Special Event In June 2018
We are pleased to announce that Zoltán Dörnyei (University of Nottingham, UK) will be joining us for a presentation on June 16th following his plenary at the third international Psychology of Language Learning conference (PLL3) in Tokyo (June 7-10).
Information on the time and venue are on the schedule page. This event is co-sponsored by the JALT Mind, Brain, and Education SIG with support from PLL3.
Directed Motivational Currents: What Are They and What Can They Teach Us About Long-term Motivation?

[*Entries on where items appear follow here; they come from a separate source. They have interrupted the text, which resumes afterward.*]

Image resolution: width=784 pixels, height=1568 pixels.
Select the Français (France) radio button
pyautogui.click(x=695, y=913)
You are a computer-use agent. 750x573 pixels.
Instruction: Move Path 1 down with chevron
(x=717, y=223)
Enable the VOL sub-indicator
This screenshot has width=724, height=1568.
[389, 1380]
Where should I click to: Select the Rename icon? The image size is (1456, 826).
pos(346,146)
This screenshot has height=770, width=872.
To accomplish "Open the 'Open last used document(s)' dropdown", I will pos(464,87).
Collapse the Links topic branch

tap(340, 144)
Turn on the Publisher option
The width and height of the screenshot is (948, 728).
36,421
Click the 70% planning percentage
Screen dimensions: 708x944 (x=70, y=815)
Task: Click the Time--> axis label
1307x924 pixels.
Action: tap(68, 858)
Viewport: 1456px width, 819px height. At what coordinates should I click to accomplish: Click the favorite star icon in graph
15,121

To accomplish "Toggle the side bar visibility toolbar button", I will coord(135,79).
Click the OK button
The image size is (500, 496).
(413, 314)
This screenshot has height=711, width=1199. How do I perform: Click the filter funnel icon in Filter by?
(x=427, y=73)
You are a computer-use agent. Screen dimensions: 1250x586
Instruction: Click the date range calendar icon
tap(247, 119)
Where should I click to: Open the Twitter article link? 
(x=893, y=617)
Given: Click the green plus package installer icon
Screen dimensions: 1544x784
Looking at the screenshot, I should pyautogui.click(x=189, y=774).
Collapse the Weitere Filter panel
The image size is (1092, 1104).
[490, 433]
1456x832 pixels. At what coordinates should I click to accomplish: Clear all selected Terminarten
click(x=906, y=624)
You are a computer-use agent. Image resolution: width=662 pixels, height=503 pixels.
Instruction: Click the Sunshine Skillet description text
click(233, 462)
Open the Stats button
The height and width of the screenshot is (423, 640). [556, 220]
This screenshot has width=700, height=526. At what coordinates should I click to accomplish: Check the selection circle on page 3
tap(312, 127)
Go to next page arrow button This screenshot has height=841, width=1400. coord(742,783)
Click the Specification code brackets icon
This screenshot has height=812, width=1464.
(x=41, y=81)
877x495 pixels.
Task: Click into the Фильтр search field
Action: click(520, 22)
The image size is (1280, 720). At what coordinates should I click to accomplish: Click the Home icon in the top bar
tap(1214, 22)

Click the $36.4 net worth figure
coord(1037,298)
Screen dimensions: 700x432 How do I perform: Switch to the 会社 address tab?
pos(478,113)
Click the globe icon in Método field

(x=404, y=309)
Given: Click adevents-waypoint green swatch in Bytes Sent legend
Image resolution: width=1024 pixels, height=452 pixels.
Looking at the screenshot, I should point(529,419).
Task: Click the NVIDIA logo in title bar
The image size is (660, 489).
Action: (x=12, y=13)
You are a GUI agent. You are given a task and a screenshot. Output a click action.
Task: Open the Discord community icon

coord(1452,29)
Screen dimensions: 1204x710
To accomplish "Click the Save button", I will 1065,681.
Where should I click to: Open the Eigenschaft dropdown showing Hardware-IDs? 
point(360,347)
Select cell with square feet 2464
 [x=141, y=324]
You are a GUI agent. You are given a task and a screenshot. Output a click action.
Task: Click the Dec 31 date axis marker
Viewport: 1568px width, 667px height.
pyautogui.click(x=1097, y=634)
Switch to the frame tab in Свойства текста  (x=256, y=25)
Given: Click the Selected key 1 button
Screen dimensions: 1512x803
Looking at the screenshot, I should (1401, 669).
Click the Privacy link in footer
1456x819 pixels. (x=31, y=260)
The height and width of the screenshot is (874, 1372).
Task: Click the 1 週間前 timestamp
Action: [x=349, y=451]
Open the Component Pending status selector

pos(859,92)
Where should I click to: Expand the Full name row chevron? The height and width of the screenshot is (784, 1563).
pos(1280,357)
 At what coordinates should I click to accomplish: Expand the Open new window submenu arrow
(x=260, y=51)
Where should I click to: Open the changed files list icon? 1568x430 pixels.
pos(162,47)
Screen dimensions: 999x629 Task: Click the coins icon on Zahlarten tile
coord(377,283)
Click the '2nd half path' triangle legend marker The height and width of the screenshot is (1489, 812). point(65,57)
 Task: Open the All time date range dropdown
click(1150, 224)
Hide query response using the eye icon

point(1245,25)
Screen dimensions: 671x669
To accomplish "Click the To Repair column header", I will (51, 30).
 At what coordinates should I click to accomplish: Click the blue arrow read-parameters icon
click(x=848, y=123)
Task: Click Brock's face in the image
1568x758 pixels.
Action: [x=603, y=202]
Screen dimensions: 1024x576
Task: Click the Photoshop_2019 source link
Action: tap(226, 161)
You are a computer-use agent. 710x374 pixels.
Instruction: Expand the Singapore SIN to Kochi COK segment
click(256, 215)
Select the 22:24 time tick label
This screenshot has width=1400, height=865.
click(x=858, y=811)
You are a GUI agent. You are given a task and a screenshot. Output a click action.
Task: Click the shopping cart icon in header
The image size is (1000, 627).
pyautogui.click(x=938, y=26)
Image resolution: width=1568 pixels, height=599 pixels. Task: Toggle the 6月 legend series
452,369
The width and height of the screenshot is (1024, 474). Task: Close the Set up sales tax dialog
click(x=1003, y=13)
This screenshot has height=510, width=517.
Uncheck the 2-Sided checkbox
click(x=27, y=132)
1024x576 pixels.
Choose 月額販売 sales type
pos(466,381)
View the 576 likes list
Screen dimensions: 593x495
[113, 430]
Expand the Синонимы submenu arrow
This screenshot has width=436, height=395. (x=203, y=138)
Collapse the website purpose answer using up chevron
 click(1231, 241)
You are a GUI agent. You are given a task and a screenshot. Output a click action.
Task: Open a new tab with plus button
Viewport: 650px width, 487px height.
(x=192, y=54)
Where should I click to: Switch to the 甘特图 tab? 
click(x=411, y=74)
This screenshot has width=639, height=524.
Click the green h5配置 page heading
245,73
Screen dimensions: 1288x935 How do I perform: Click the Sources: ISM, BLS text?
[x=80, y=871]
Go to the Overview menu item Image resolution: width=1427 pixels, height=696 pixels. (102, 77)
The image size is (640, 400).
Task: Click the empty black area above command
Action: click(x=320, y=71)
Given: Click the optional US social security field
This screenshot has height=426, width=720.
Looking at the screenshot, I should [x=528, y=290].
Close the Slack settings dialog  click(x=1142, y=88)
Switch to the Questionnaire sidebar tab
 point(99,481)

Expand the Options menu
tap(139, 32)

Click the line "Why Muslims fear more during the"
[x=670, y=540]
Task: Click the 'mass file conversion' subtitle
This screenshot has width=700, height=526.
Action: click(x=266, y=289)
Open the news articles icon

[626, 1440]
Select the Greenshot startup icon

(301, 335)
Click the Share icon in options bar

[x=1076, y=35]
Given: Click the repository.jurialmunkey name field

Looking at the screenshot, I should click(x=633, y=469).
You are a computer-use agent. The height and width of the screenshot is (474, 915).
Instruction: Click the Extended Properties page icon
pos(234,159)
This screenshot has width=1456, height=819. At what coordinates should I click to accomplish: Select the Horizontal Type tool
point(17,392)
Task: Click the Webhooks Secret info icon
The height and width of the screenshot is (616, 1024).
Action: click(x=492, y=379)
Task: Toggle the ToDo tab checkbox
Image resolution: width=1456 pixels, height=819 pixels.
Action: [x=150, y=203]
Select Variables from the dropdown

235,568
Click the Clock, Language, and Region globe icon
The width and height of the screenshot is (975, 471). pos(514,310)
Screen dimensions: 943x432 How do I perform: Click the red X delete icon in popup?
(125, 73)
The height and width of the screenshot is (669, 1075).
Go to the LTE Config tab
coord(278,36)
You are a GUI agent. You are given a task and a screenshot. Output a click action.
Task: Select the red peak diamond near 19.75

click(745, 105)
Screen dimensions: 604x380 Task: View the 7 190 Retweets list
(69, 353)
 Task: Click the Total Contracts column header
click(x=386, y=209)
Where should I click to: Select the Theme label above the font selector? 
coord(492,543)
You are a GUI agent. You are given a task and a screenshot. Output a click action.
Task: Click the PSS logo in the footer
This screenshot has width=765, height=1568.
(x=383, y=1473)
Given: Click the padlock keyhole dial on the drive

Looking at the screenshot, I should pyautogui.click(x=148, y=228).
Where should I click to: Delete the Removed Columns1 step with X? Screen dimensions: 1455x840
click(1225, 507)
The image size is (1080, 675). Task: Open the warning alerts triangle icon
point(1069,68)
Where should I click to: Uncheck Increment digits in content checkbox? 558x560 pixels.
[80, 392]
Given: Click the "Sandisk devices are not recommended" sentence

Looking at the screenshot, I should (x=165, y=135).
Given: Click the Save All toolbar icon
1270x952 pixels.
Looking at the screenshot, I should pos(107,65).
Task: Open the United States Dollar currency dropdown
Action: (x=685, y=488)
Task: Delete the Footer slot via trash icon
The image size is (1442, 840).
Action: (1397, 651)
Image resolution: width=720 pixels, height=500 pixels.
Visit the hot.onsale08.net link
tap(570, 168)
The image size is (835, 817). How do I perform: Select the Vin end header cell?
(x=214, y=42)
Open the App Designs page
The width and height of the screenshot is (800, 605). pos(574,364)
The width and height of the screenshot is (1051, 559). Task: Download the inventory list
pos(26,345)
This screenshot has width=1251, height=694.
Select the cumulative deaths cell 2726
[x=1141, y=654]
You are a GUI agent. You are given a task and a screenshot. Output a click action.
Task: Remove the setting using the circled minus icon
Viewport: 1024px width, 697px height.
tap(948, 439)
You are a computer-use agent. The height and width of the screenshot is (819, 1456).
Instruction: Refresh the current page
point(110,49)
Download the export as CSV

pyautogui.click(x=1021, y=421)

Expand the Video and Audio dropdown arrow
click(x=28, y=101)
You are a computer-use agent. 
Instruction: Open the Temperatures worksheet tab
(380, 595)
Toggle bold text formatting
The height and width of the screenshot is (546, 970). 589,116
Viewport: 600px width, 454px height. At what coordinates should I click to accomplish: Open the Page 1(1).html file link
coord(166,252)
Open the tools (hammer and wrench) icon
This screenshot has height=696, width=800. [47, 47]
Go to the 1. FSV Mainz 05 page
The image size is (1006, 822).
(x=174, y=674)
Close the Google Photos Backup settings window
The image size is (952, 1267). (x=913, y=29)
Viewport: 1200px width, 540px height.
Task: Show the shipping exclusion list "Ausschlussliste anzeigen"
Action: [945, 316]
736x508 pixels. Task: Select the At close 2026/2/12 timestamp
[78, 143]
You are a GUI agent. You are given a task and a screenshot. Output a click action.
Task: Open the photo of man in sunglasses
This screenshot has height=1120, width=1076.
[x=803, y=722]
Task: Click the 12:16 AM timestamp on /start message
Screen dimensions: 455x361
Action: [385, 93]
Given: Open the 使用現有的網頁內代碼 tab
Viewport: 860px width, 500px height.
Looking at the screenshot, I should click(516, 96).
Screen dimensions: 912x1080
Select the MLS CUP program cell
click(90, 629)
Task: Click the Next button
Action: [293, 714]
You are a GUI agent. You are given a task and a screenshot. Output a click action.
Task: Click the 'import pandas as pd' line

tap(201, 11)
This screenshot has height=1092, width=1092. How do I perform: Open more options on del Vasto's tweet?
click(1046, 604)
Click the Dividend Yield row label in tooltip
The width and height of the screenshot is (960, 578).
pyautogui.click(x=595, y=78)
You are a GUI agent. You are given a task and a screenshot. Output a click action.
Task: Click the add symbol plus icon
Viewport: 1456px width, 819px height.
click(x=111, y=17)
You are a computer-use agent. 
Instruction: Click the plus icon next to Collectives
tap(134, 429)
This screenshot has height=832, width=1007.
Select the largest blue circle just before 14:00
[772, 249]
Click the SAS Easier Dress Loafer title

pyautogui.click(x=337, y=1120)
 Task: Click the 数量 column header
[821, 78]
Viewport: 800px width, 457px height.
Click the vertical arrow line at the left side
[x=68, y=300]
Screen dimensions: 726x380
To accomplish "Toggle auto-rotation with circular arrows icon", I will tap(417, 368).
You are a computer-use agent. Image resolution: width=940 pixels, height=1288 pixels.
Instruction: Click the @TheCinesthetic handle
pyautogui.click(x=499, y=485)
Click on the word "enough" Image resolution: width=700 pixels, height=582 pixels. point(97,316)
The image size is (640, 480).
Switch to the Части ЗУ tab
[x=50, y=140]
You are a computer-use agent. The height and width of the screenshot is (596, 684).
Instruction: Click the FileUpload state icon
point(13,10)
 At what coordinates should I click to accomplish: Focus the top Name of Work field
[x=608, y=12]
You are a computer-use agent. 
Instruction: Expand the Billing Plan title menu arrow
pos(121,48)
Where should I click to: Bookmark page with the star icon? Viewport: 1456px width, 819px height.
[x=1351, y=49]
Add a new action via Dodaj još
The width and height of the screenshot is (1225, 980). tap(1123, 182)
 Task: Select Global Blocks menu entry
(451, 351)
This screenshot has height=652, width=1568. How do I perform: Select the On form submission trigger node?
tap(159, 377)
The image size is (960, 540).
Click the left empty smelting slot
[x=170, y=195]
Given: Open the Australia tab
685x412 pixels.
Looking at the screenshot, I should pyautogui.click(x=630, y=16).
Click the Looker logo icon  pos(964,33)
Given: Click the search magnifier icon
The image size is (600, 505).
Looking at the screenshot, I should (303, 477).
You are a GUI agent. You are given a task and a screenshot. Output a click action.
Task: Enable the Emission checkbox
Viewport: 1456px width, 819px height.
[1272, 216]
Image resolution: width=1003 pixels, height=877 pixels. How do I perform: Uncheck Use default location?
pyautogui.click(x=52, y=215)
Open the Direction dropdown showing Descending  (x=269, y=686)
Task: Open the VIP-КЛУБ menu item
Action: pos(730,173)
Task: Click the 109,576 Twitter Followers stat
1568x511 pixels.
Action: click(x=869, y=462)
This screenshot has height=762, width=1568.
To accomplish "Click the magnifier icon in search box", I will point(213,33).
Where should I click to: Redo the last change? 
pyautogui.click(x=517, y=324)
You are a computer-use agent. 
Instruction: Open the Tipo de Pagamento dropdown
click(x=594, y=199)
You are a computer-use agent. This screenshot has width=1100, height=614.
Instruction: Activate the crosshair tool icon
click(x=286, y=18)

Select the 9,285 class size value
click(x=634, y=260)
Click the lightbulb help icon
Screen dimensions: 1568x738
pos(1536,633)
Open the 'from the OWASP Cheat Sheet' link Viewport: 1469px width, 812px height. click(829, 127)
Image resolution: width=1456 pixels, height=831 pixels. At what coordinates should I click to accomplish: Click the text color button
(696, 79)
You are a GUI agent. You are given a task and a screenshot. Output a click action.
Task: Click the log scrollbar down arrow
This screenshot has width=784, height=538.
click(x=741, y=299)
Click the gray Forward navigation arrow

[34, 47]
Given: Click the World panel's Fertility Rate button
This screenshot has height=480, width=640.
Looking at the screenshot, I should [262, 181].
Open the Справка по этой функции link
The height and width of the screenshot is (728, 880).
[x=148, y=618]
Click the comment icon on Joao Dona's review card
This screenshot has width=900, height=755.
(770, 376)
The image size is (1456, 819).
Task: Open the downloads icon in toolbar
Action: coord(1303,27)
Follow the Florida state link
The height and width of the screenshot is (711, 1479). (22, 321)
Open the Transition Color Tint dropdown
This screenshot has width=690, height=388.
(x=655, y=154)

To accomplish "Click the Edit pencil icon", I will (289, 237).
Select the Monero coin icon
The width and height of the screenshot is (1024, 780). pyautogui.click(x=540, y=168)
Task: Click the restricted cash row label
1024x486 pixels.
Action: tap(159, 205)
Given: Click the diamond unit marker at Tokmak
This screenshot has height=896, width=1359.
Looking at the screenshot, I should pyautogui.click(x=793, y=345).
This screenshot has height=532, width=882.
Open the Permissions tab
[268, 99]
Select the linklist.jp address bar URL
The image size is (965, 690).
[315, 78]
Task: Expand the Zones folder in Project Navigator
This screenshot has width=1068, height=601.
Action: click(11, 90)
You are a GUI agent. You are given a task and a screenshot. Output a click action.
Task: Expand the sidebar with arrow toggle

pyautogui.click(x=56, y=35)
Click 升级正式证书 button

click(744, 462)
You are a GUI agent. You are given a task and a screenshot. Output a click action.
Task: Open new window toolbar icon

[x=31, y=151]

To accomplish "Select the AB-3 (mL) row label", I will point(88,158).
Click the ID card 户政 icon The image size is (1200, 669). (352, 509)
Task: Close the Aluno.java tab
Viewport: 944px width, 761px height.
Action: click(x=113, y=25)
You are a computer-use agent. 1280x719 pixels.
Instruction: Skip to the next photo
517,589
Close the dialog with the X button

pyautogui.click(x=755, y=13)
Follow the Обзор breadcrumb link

Most people will have come across a curious phenomenon whereby somebody suddenly embarks on a project, invests a great deal of time and energy in it for a period of time and, as a result, often achieves something quite remarkable. This paper discusses this phenomenon and introduces a novel psychological construct to describe it, ‘Directed Motivational Current’ (DMC). It refers to an intense motivational drive capable of both stimulating and supporting long-term behaviour, such as learning a foreign/second language. DMCs involve unique periods of heightened motivational involvement whereby individuals pursue a goal/vision which is considered personally significant, highly relevant to one’s desired identity and emotionally satisfying – the experience of a DMC carries with it the excitement of journeying down a ‘motivational highway’ towards new pastures. Although such surges occur in numerous guises within the social world, they are admittedly not very frequent and their duration is also limited. This being the case, do they have a more general significance for motivation theory? I will argue in this talk that they do, because DMCs represent an optimal form long-term motivation, one which occurs when all the necessary conditions and components of motivated action are present and act as a harmonious whole. It may be no exaggeration to regard almost any form of long-term motivation as a partial realization of a DMC and, accordingly, understanding how and why a DMC happens will allow us to identify the principal building blocks of sustained motivated behaviour.
Zoltán Dörnyei ((PhD in Psycholinguistics, Budapest; PhD in Theology, Durham) is Professor of Psycholinguistics at the School of English, University of Nottingham. He has published extensively on various aspects of language learner characteristics and second language acquisition, and he is the author of over 25 books, including Motivational Strategies in the Language Classroom (2001, Cambridge University Press), Research Methods in Applied Linguistics ( 2007, Oxford University Press), Motivating Learners, Motivating Teachers: Building Vision in the Language Classroom (2014, Cambridge University Press, with M. Kubanyiova), The Psychology of The Language Learner Revisited (2015, Routledge, with S. Ryan) and Motivational Currents in Language Learning: Frameworks for Focused Interventions (2016, Routledge, with A. Henry and C. Muir).